Great Bear plans to start drilling in its leases this coming winter to investigate and test its target source rocks. If that testing proves successful, the next step would be some small-scale pilot oil production, to test the production characteristics of the rocks over time. A subsequent transition into full scale development and production would require a major ramp up in operations, with more drilling and frac crews, and with all-season roads for year-round drilling access, Decker said.





USGS starts NS unconventional resource assessment

The U.S. Geological Survey is conducting an assessment of unconventional oil and gas resources on the Alaska North Slope and has scheduled a meeting in Anchorage on Oct. 25 to solicit feedback from the Alaska geological community on the geologic framework that the agency plans to use.

Assessing technically recoverable oil and gas volumes from an unconventional play involves very different techniques from a conventional assessment, in which estimates are usually made of the sizes and probability distributions of potential oil and gas prospects.

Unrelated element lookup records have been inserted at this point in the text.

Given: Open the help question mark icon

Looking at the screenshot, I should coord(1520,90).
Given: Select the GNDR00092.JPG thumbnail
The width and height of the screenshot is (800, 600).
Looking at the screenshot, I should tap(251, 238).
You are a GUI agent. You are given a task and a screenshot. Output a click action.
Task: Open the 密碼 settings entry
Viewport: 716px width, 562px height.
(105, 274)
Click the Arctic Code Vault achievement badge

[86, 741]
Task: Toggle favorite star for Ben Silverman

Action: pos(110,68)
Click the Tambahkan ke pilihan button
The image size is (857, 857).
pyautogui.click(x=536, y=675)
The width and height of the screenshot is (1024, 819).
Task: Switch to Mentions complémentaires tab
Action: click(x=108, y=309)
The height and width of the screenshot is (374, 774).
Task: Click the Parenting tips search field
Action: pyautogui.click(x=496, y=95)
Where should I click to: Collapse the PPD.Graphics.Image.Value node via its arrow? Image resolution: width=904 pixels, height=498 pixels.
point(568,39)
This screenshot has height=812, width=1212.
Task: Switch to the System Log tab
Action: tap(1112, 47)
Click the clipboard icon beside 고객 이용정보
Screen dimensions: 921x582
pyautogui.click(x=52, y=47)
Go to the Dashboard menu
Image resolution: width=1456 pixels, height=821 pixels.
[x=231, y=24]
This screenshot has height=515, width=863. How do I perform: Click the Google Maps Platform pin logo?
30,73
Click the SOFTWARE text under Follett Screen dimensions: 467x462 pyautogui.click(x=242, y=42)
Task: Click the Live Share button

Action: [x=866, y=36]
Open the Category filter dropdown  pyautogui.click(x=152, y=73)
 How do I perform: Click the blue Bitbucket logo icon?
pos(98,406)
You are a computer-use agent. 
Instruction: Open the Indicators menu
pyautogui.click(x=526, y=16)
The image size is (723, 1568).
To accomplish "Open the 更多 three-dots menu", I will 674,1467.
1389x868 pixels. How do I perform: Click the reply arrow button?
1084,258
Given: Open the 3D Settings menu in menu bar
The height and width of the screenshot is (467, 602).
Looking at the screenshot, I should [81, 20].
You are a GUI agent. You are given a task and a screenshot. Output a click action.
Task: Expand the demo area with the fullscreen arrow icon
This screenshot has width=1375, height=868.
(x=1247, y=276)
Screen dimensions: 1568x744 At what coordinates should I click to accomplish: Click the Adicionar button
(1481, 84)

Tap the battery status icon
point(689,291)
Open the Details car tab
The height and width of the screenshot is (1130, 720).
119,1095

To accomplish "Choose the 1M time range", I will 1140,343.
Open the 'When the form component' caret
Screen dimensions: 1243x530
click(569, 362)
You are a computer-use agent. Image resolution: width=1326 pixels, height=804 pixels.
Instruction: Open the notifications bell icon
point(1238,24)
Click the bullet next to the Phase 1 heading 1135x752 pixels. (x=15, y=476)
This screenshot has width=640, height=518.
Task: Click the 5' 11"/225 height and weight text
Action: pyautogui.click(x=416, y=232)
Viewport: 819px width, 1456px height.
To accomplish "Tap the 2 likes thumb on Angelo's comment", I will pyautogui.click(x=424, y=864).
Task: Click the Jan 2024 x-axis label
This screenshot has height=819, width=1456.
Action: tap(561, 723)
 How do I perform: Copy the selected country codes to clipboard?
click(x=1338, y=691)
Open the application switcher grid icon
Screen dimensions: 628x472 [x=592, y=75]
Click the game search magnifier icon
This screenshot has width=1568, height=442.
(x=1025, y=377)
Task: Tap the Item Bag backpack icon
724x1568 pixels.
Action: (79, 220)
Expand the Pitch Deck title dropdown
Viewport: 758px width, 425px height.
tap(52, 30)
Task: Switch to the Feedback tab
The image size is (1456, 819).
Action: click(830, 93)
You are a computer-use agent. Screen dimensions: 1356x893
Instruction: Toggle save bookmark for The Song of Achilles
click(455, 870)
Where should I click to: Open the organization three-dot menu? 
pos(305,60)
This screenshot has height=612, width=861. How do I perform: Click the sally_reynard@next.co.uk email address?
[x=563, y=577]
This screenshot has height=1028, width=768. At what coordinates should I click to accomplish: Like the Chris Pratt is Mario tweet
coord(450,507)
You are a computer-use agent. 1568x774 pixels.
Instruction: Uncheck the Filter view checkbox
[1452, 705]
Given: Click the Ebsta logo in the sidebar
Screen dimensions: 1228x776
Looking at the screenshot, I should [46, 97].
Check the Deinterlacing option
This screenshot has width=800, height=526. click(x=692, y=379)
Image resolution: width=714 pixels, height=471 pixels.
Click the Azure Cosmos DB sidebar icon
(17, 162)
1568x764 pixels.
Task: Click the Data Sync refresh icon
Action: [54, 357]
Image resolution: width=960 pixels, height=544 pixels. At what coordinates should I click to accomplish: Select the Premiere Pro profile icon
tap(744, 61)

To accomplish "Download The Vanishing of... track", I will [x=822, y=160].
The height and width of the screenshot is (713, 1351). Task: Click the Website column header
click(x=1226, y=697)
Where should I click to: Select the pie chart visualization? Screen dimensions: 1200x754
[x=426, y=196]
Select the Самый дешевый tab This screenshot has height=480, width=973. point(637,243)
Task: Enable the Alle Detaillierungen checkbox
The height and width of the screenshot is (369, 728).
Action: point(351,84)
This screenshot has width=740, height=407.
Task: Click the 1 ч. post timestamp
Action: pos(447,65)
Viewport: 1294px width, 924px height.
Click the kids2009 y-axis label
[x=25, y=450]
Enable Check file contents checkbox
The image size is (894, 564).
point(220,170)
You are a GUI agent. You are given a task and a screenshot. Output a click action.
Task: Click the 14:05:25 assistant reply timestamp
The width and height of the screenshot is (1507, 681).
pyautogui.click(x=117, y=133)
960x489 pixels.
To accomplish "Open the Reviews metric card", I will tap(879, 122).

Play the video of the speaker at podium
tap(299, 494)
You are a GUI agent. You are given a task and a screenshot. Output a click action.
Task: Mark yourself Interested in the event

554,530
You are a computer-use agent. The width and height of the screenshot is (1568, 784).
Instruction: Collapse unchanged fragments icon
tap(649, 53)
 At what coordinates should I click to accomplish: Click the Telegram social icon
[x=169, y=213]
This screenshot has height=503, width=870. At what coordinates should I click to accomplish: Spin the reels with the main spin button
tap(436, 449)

In an unconventional play, oil and gas resources are assumed to be distributed continuously across a relatively wide area, so that the critical components of an assessment consist of estimating the total area of hydrocarbon source that can be accessed from a single well, and estimating the total ultimate oil or gas production from each well, geologist Paul Decker from Alaska’s Division of Oil and Gas told the Alaska Geological Society on Sept. 15.

The total area of the play is divided into cells, with each cell representing the area of hydrocarbon source accessed by a single well.

The statistical range of possible ultimate production from each well is multiplied by the total number of cells in the play to derive an estimate of the potential range of feasible total production from the entire play, Decker said.